Purbachal Parishad পূর্বাচল পরিষদ
- Full name: Purbachal Parishad
- Short name: PP
- Founded: 1952; 74 years ago
- Head Coach: Arman Hossain
- League: Dhaka Second Division League
- 2026–27 season: TBD
| Home colours | Away colours |

= Purbachal Parishad =

Association football club in Bangladesh

Purbachal Parishad (পূর্বাচল পরিষদ) is a Bangladeshi football club based in the Purbachal, Dhaka.
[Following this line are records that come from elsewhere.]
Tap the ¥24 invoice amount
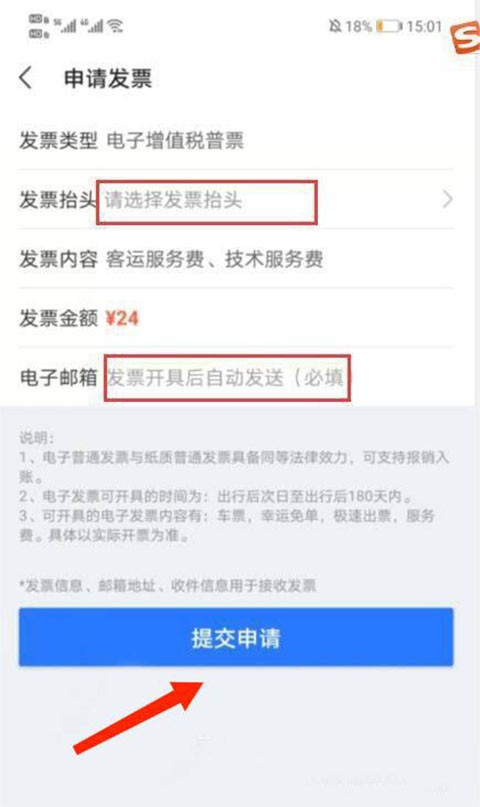This screenshot has height=807, width=480. [122, 318]
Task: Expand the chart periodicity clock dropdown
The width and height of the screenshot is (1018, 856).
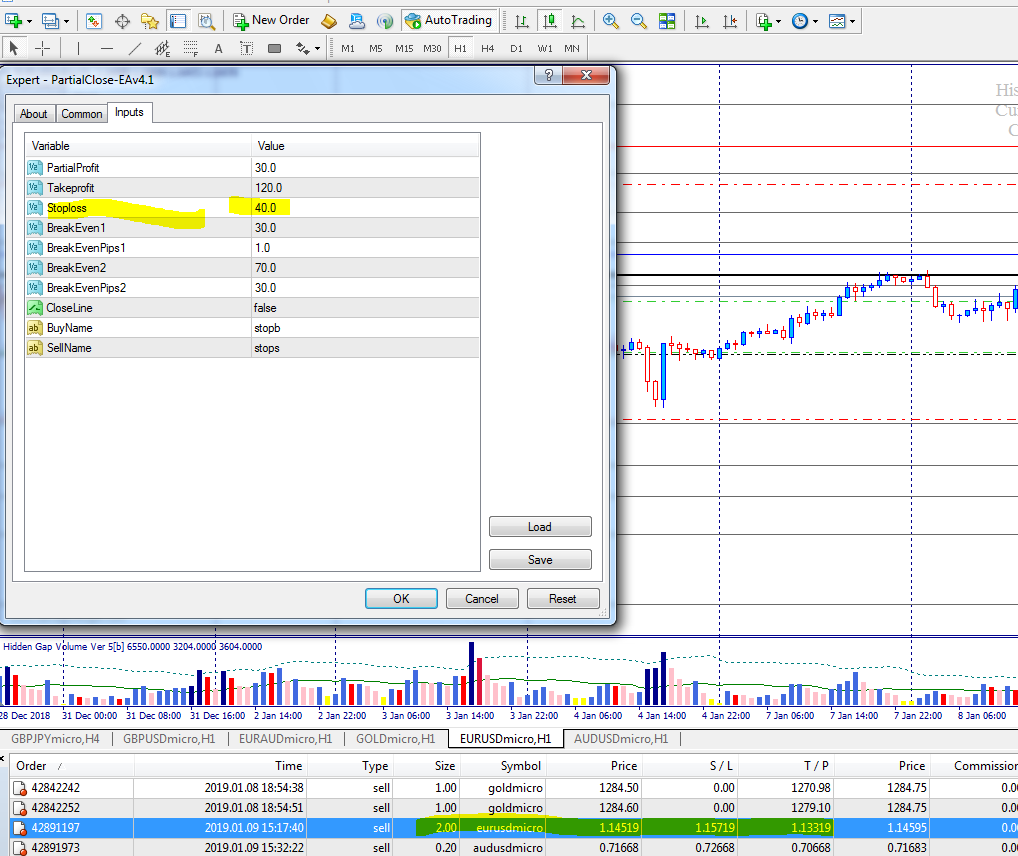Action: pos(816,20)
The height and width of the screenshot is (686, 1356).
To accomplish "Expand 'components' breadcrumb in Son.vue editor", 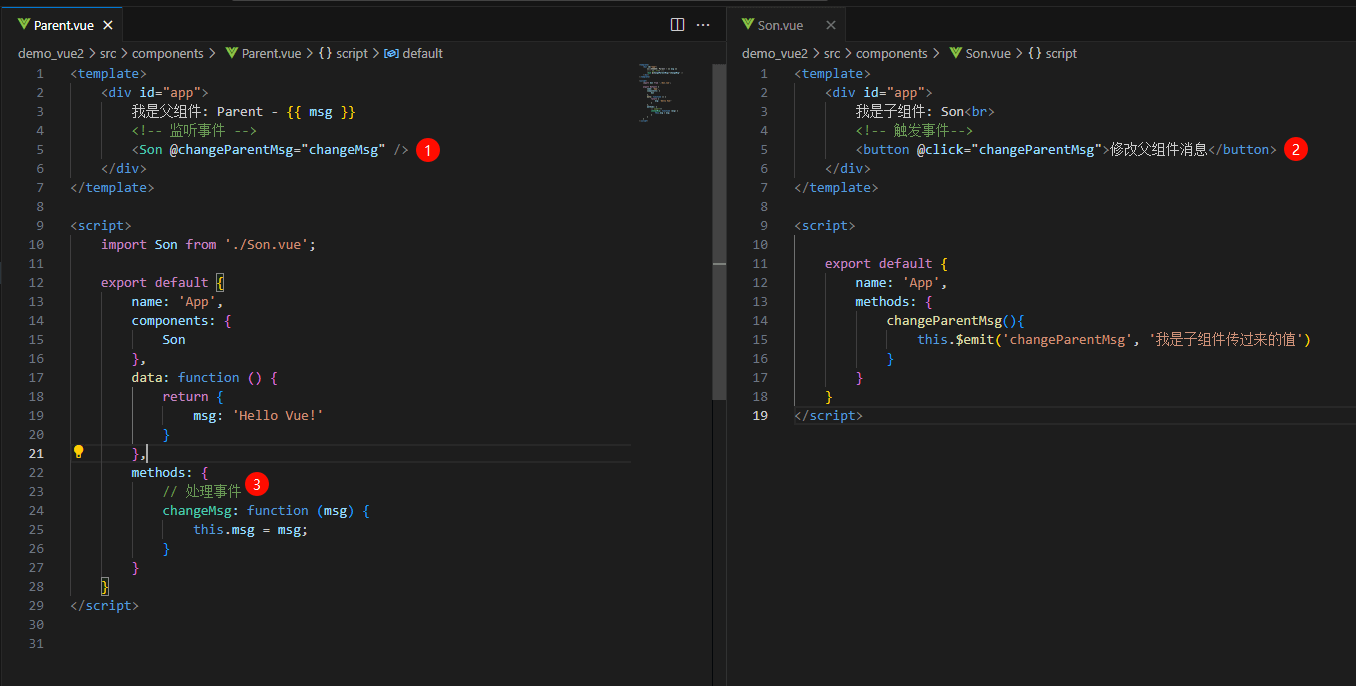I will [891, 54].
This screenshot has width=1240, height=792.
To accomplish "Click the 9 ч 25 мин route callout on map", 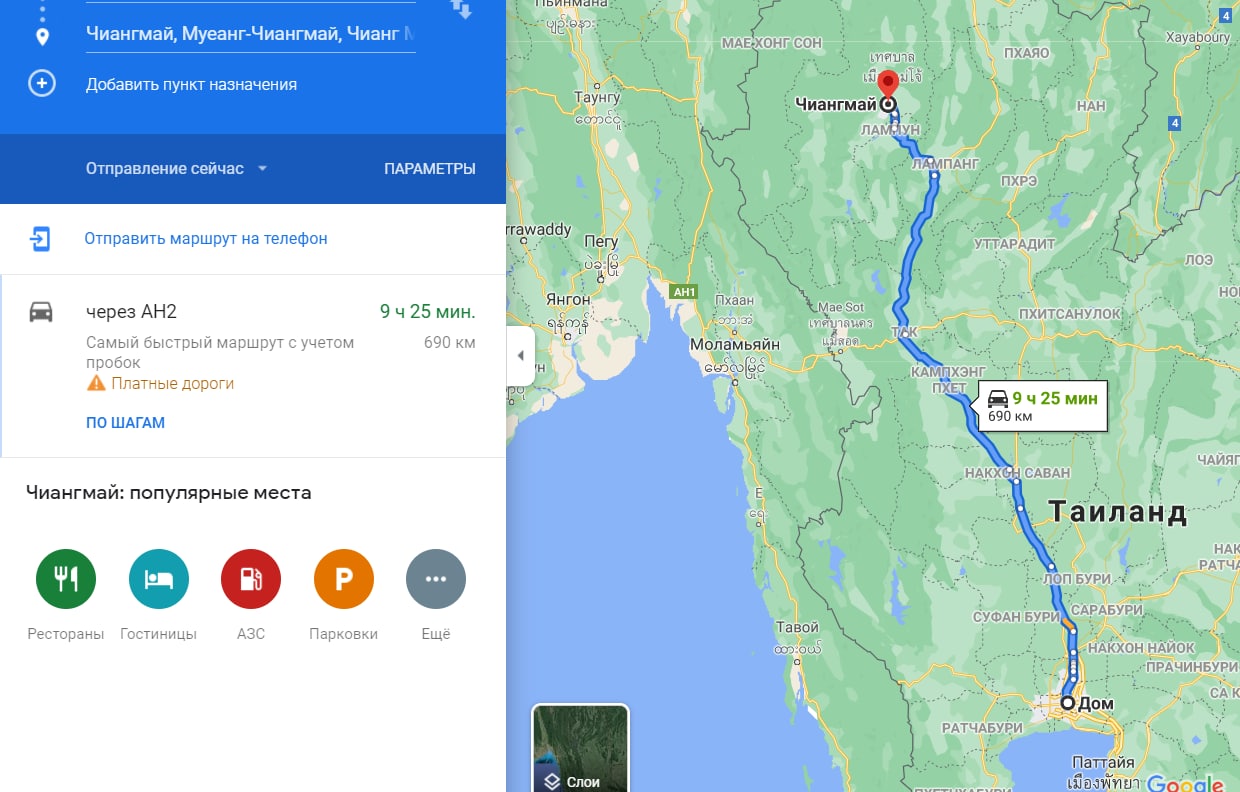I will point(1042,405).
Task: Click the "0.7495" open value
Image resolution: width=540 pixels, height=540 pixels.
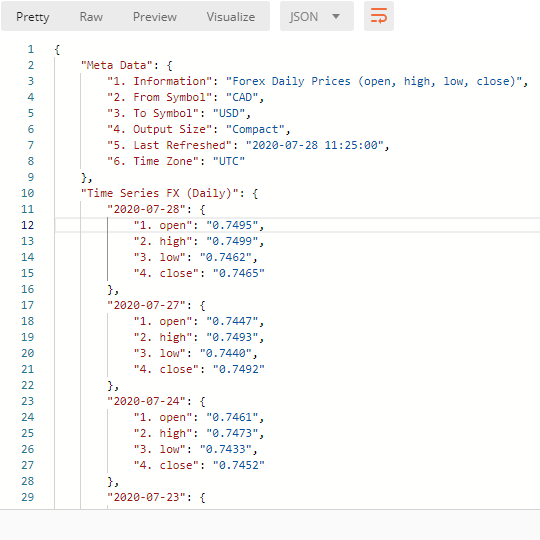Action: (x=232, y=225)
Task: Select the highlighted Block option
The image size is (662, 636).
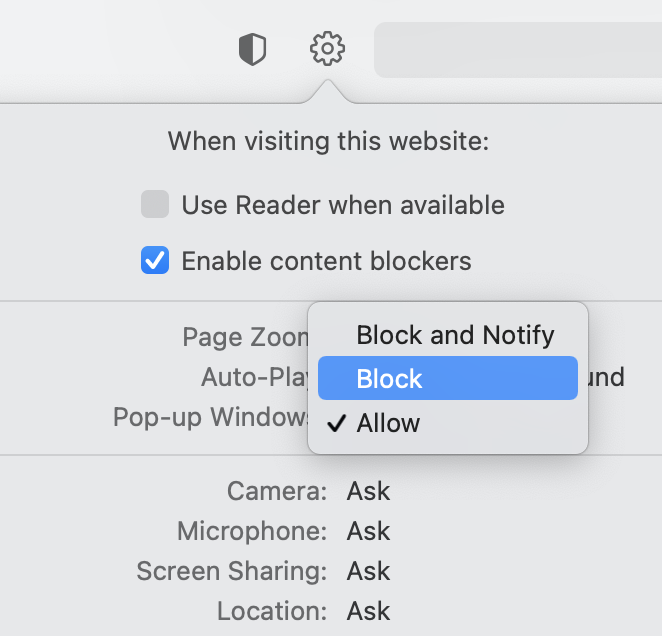Action: pos(447,379)

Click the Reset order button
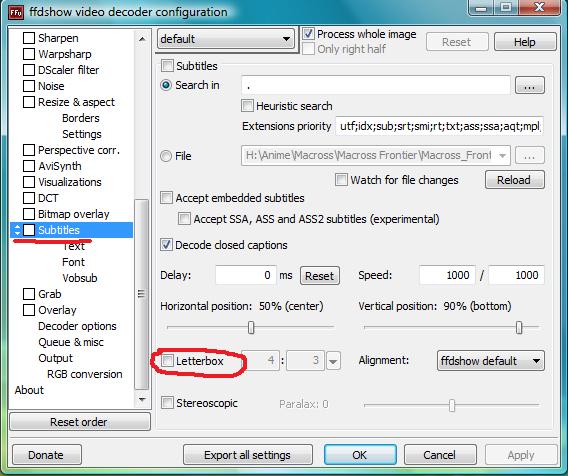click(80, 422)
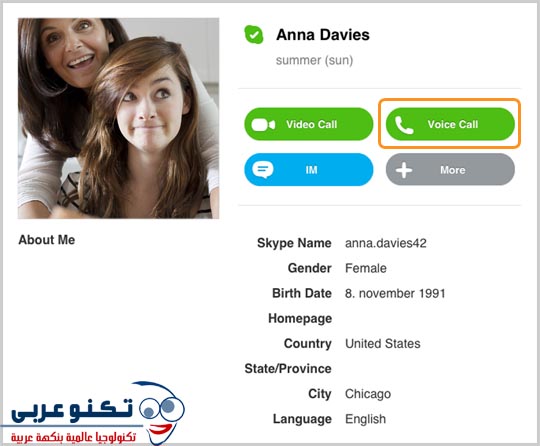
Task: Click the city value Chicago
Action: coord(368,394)
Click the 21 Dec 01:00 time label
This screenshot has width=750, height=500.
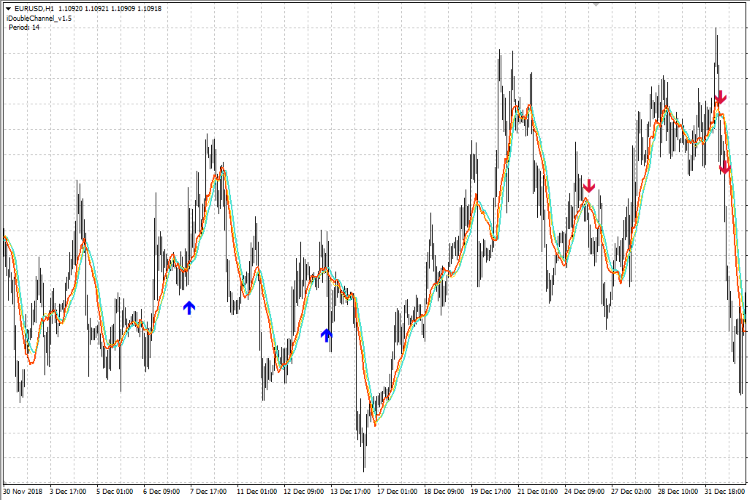(538, 492)

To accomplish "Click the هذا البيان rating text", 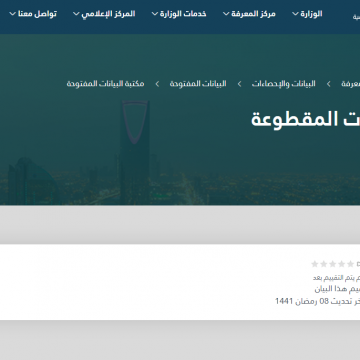I will [330, 289].
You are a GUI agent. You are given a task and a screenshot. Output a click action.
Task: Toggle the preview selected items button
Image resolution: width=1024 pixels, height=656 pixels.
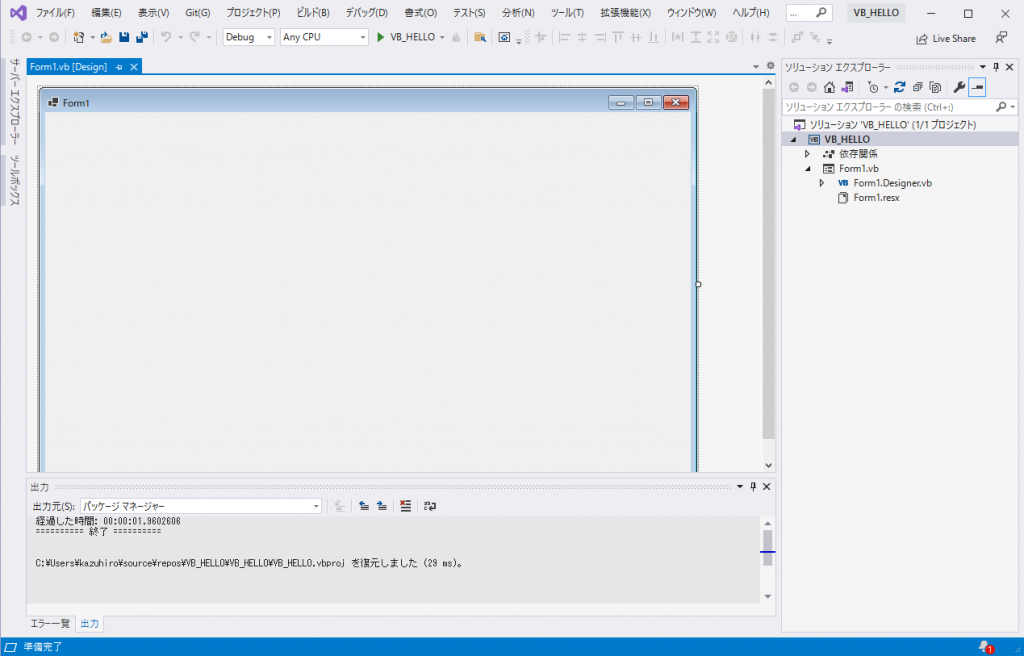[977, 87]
It currently competes in the Dhaka Second Division League, the fourth-tier of Bangladeshi football.

==History==
Founded in Purbachal, Dhaka, in 1952, Purbachal began participating in the Dhaka Third Division League from 1967, after jointly winning the inaugural Fourth Division League title alongside WAPDA Sports Club.

The club earned promotion to the Dhaka Second Division League by finishing runners-up in the league during the 2000 season and eventually became Second Division champions in 2003–04 and began participating in the Dhaka Senior Division League, when it was made the second-tier following the introduction of the Bangladesh Premier League.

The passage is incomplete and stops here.